-------- Supplied information --------
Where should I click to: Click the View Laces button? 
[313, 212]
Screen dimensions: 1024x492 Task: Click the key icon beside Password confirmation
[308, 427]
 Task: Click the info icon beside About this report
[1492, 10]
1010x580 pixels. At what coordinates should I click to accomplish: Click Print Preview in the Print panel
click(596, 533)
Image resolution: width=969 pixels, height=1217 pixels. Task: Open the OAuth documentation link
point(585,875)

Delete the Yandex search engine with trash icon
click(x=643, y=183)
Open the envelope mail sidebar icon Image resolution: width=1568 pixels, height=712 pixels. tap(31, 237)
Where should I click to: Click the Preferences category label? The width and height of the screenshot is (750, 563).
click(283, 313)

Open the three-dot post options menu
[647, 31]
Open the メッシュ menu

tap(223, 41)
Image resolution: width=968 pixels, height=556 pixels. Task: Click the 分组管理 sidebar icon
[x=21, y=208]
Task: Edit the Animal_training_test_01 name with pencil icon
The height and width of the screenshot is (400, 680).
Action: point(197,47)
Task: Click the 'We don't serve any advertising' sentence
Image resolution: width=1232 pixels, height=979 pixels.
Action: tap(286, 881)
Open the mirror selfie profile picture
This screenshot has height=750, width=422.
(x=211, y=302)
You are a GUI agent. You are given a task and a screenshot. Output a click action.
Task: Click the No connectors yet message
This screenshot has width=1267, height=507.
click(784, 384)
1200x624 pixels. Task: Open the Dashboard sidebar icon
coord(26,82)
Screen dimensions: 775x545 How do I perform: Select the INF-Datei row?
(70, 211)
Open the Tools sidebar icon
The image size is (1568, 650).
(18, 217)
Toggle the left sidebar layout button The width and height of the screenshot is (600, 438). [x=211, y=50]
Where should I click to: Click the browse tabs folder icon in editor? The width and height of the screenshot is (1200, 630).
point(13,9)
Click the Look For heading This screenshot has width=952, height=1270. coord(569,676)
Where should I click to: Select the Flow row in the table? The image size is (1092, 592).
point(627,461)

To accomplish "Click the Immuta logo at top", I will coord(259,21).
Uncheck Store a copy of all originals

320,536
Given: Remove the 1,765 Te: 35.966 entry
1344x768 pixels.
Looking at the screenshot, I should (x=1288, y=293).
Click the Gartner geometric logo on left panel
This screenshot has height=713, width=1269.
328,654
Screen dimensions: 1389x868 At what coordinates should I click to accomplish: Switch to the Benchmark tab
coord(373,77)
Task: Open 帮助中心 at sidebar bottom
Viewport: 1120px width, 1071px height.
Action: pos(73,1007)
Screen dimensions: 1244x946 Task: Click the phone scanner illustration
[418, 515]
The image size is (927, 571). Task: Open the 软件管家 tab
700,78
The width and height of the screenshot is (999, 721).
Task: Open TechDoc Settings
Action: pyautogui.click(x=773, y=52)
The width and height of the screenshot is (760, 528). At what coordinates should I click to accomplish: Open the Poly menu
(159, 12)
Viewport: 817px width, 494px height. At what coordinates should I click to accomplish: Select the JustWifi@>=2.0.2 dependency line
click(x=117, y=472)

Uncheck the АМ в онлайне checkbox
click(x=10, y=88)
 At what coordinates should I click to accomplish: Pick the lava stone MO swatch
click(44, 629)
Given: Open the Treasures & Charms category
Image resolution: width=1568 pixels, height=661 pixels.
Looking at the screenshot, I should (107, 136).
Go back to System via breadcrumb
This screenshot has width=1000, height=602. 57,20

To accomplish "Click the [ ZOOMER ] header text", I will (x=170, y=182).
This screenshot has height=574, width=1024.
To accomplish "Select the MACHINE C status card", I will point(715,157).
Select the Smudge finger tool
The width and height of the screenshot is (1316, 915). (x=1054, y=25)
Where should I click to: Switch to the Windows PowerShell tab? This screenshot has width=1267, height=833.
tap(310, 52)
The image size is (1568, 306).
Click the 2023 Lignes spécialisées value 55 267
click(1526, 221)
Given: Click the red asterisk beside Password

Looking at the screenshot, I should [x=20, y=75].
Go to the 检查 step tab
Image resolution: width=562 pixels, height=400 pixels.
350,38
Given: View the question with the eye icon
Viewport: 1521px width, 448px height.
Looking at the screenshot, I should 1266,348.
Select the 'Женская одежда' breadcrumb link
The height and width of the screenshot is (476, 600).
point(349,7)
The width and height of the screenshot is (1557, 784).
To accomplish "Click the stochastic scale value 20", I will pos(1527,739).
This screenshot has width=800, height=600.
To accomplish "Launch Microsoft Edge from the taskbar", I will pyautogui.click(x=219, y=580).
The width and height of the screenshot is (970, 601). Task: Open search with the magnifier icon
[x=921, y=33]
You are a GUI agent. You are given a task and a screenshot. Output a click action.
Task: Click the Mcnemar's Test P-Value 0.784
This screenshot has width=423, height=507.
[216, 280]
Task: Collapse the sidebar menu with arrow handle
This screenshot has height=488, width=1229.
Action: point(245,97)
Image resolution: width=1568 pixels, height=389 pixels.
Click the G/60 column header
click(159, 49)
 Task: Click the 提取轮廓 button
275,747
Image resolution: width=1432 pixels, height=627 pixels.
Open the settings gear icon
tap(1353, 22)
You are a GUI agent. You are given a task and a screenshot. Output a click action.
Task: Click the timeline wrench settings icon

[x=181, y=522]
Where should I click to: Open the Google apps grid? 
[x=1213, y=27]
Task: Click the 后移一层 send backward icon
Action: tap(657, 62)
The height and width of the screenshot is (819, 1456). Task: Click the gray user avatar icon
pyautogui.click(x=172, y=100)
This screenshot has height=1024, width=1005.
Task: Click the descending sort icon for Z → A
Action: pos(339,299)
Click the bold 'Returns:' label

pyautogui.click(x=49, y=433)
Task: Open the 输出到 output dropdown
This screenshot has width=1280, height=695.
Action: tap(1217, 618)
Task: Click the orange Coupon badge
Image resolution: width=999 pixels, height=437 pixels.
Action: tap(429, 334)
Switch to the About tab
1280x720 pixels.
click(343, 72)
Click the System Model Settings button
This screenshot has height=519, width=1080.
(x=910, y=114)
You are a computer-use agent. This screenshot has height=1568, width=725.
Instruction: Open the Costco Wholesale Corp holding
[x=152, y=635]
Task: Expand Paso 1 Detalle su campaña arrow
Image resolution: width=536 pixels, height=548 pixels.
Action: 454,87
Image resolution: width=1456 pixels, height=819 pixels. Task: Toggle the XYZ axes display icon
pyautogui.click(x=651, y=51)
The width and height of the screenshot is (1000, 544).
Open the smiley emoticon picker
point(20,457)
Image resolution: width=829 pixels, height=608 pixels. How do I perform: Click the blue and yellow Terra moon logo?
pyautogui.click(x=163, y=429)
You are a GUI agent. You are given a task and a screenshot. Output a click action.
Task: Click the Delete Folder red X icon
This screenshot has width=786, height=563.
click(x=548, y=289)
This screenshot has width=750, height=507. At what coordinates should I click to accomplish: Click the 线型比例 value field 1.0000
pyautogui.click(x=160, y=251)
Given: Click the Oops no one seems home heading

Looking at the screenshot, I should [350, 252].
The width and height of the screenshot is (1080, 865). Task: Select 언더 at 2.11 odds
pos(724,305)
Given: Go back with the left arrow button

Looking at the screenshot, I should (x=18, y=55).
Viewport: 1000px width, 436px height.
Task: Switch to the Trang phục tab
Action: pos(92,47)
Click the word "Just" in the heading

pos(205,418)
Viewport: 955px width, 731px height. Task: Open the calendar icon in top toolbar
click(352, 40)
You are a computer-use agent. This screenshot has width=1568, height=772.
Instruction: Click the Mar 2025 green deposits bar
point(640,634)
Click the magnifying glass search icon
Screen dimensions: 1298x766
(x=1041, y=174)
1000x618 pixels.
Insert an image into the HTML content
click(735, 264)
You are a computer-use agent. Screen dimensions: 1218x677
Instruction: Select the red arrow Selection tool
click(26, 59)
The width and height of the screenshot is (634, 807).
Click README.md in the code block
--------
Instructions for the task
What is needed is an exact reproduction of the data.

Output of the task
Where should I click to: Click the View Laces button? 
[313, 212]
Screen dimensions: 1024x492 Task: Click the key icon beside Password confirmation
[308, 427]
 Task: Click the info icon beside About this report
[1492, 10]
1010x580 pixels. At what coordinates should I click to accomplish: Click Print Preview in the Print panel
click(596, 533)
Image resolution: width=969 pixels, height=1217 pixels. Task: Open the OAuth documentation link
point(585,875)

Delete the Yandex search engine with trash icon
click(x=643, y=183)
Open the envelope mail sidebar icon Image resolution: width=1568 pixels, height=712 pixels. tap(31, 237)
Where should I click to: Click the Preferences category label? The width and height of the screenshot is (750, 563).
click(283, 313)

Open the three-dot post options menu
[647, 31]
Open the メッシュ menu

tap(223, 41)
Image resolution: width=968 pixels, height=556 pixels. Task: Click the 分组管理 sidebar icon
[x=21, y=208]
Task: Edit the Animal_training_test_01 name with pencil icon
The height and width of the screenshot is (400, 680).
Action: point(197,47)
Task: Click the 'We don't serve any advertising' sentence
Image resolution: width=1232 pixels, height=979 pixels.
Action: tap(286, 881)
Open the mirror selfie profile picture
This screenshot has height=750, width=422.
(x=211, y=302)
You are a GUI agent. You are given a task and a screenshot. Output a click action.
Task: Click the No connectors yet message
This screenshot has width=1267, height=507.
click(784, 384)
1200x624 pixels. Task: Open the Dashboard sidebar icon
coord(26,82)
Screen dimensions: 775x545 How do I perform: Select the INF-Datei row?
(70, 211)
Open the Tools sidebar icon
The image size is (1568, 650).
(18, 217)
Toggle the left sidebar layout button The width and height of the screenshot is (600, 438). [x=211, y=50]
Where should I click to: Click the browse tabs folder icon in editor? The width and height of the screenshot is (1200, 630).
point(13,9)
Click the Look For heading This screenshot has width=952, height=1270. coord(569,676)
Where should I click to: Select the Flow row in the table? The image size is (1092, 592).
point(627,461)

To accomplish "Click the Immuta logo at top", I will coord(259,21).
Uncheck Store a copy of all originals

320,536
Given: Remove the 1,765 Te: 35.966 entry
1344x768 pixels.
Looking at the screenshot, I should (x=1288, y=293).
Click the Gartner geometric logo on left panel
This screenshot has height=713, width=1269.
328,654
Screen dimensions: 1389x868 At what coordinates should I click to accomplish: Switch to the Benchmark tab
coord(373,77)
Task: Open 帮助中心 at sidebar bottom
Viewport: 1120px width, 1071px height.
Action: pos(73,1007)
Screen dimensions: 1244x946 Task: Click the phone scanner illustration
[418, 515]
The image size is (927, 571). Task: Open the 软件管家 tab
700,78
The width and height of the screenshot is (999, 721).
Task: Open TechDoc Settings
Action: pyautogui.click(x=773, y=52)
The width and height of the screenshot is (760, 528). At what coordinates should I click to accomplish: Open the Poly menu
(159, 12)
Viewport: 817px width, 494px height. At what coordinates should I click to accomplish: Select the JustWifi@>=2.0.2 dependency line
click(x=117, y=472)

Uncheck the АМ в онлайне checkbox
click(x=10, y=88)
 At what coordinates should I click to accomplish: Pick the lava stone MO swatch
click(44, 629)
Given: Open the Treasures & Charms category
Image resolution: width=1568 pixels, height=661 pixels.
Looking at the screenshot, I should (107, 136).
Go back to System via breadcrumb
This screenshot has width=1000, height=602. 57,20

To accomplish "Click the [ ZOOMER ] header text", I will (x=170, y=182).
This screenshot has height=574, width=1024.
To accomplish "Select the MACHINE C status card", I will point(715,157).
Select the Smudge finger tool
The width and height of the screenshot is (1316, 915). (x=1054, y=25)
Where should I click to: Switch to the Windows PowerShell tab? This screenshot has width=1267, height=833.
tap(310, 52)
The image size is (1568, 306).
Click the 2023 Lignes spécialisées value 55 267
click(1526, 221)
Given: Click the red asterisk beside Password

Looking at the screenshot, I should [x=20, y=75].
Go to the 检查 step tab
Image resolution: width=562 pixels, height=400 pixels.
350,38
Given: View the question with the eye icon
Viewport: 1521px width, 448px height.
Looking at the screenshot, I should 1266,348.
Select the 'Женская одежда' breadcrumb link
The height and width of the screenshot is (476, 600).
point(349,7)
The width and height of the screenshot is (1557, 784).
To accomplish "Click the stochastic scale value 20", I will pos(1527,739).
This screenshot has width=800, height=600.
To accomplish "Launch Microsoft Edge from the taskbar", I will pyautogui.click(x=219, y=580).
The width and height of the screenshot is (970, 601). Task: Open search with the magnifier icon
[x=921, y=33]
You are a GUI agent. You are given a task and a screenshot. Output a click action.
Task: Click the Mcnemar's Test P-Value 0.784
This screenshot has width=423, height=507.
[216, 280]
Task: Collapse the sidebar menu with arrow handle
This screenshot has height=488, width=1229.
Action: point(245,97)
Image resolution: width=1568 pixels, height=389 pixels.
Click the G/60 column header
click(159, 49)
 Task: Click the 提取轮廓 button
275,747
Image resolution: width=1432 pixels, height=627 pixels.
Open the settings gear icon
tap(1353, 22)
You are a GUI agent. You are given a task and a screenshot. Output a click action.
Task: Click the timeline wrench settings icon

[x=181, y=522]
Where should I click to: Open the Google apps grid? 
[x=1213, y=27]
Task: Click the 后移一层 send backward icon
Action: tap(657, 62)
The height and width of the screenshot is (819, 1456). Task: Click the gray user avatar icon
pyautogui.click(x=172, y=100)
This screenshot has height=1024, width=1005.
Task: Click the descending sort icon for Z → A
Action: pos(339,299)
Click the bold 'Returns:' label

pyautogui.click(x=49, y=433)
Task: Open the 输出到 output dropdown
This screenshot has width=1280, height=695.
Action: tap(1217, 618)
Task: Click the orange Coupon badge
Image resolution: width=999 pixels, height=437 pixels.
Action: tap(429, 334)
Switch to the About tab
1280x720 pixels.
click(343, 72)
Click the System Model Settings button
This screenshot has height=519, width=1080.
(x=910, y=114)
You are a computer-use agent. This screenshot has height=1568, width=725.
Instruction: Open the Costco Wholesale Corp holding
[x=152, y=635]
Task: Expand Paso 1 Detalle su campaña arrow
Image resolution: width=536 pixels, height=548 pixels.
Action: 454,87
Image resolution: width=1456 pixels, height=819 pixels. Task: Toggle the XYZ axes display icon
pyautogui.click(x=651, y=51)
The width and height of the screenshot is (1000, 544).
Open the smiley emoticon picker
point(20,457)
Image resolution: width=829 pixels, height=608 pixels. How do I perform: Click the blue and yellow Terra moon logo?
pyautogui.click(x=163, y=429)
You are a GUI agent. You are given a task and a screenshot. Output a click action.
Task: Click the Delete Folder red X icon
This screenshot has width=786, height=563.
click(x=548, y=289)
This screenshot has width=750, height=507. At what coordinates should I click to accomplish: Click the 线型比例 value field 1.0000
pyautogui.click(x=160, y=251)
Given: Click the Oops no one seems home heading

Looking at the screenshot, I should [350, 252].
The width and height of the screenshot is (1080, 865). Task: Select 언더 at 2.11 odds
pos(724,305)
Given: Go back with the left arrow button

Looking at the screenshot, I should (x=18, y=55).
Viewport: 1000px width, 436px height.
Task: Switch to the Trang phục tab
Action: pos(92,47)
Click the word "Just" in the heading

pos(205,418)
Viewport: 955px width, 731px height. Task: Open the calendar icon in top toolbar
click(352, 40)
You are a computer-use agent. This screenshot has width=1568, height=772.
Instruction: Click the Mar 2025 green deposits bar
point(640,634)
Click the magnifying glass search icon
Screen dimensions: 1298x766
(x=1041, y=174)
1000x618 pixels.
Insert an image into the HTML content
click(735, 264)
You are a computer-use agent. Screen dimensions: 1218x677
Instruction: Select the red arrow Selection tool
click(26, 59)
The width and height of the screenshot is (634, 807).
Click README.md in the code block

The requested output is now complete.